La lingua italiana, in continuo cambiamento ed evoluzione, è ricca di curiosità e particolarità che non tutti conoscono. Eccone alcune

MILANO – La lingua italiana, in continuo cambiamento ed evoluzione, è ricca di curiosità e particolarità che non tutti conoscono. Abbiamo chiesto a Fausto Raso, giornalista specializzato in problematiche linguistiche e responsabile del nostro blog “Perché si dice“, di illustrarcene alcune tra le più curiose.

Vi siete mai chiesti perché chi uccide su commissione era/è chiamato “sicario“, oggi sostituito dal termine barbaro “killer”? Perché la persona che compie questa “missione” era fornita di “sica”, vale a dire di un pugnale atto a sgozzare le vittime designate. Oggi questi “professionisti” dispongono di armi piú moderne, ma il termine antico è rimasto.

L’abito talare – chi non lo sa? – è la veste indossata dai religiosi. Ma tale abito può essere portato anche da persone che non hanno niente che vedere con la religione. Perché? Perché questo indumento indica una veste lunga fino alle calcagna. Viene, infatti, dal latino “talus” (tallone). Potremmo dire, quindi, stando all’etimologia, che alla prima alla Scala tutte le signore erano in abito talare.

La vacca e la mucca, cioè la femmina dei bovini adulti, pur essendo parole sinonime hanno “origini etimologiche” completamente diverse. La vacca è pari pari il latino “vacca”. La mucca, invece, è il germanico-elvetico Mücken (moscerino).  Sembra che i Lanzichenecchi e i mercenari svizzeri – calati nel nostro Paese – trovassero le nostre vacche gracili e placide in confronto alle loro e le chiamarono, appunto, “moscerini” (Mücken). Il termine si diffuse rapidamente in tutta la Penisola e venne italianizzato in mucche.

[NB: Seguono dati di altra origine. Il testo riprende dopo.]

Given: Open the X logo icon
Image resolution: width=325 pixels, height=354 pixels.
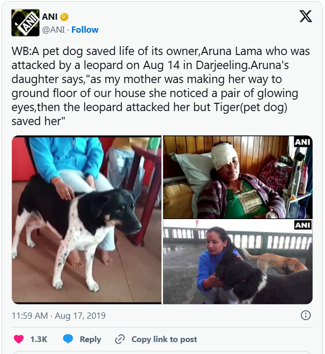Looking at the screenshot, I should coord(306,17).
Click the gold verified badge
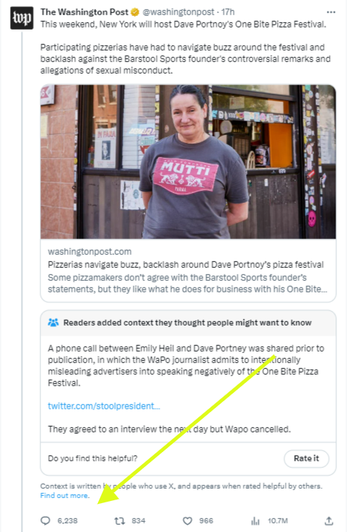 click(135, 12)
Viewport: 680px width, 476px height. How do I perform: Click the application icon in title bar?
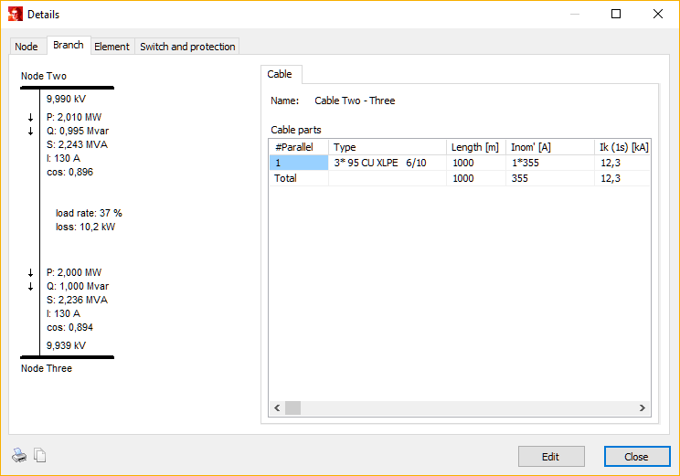pyautogui.click(x=15, y=15)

Ecco uno dei tanti vocaboli che pure avendo la medesima grafia cambia di significato secondo la pronuncia (ortoepia): foro. Pronunciato con la “o” aperta (fòro) questo sostantivo indica la piazza dell’antica Roma, oggi designa il tribunale; con la “o” chiusa (fóro) si intende un’apertura, un buco. Quindi: Giulio è un principe del fòro (tribunale); Claudio ha fatto un fóro (buco) nel muro per farvi passare il filo del telefono.

Due parole sull’uso del verbo rimbalzare. È un verbo intransitivo della I coniugazione e si può coniugare con entrambi gli ausiliari (essere e avere) quando è adoperato assoluto (da solo): il pallone, lanciato con poca forza, non ha/è rimbalzato subito. Prenderà l’ausiliare essere quando è indicato il luogo del rimbalzo: il pallone è rimbalzato oltre la linea del campo.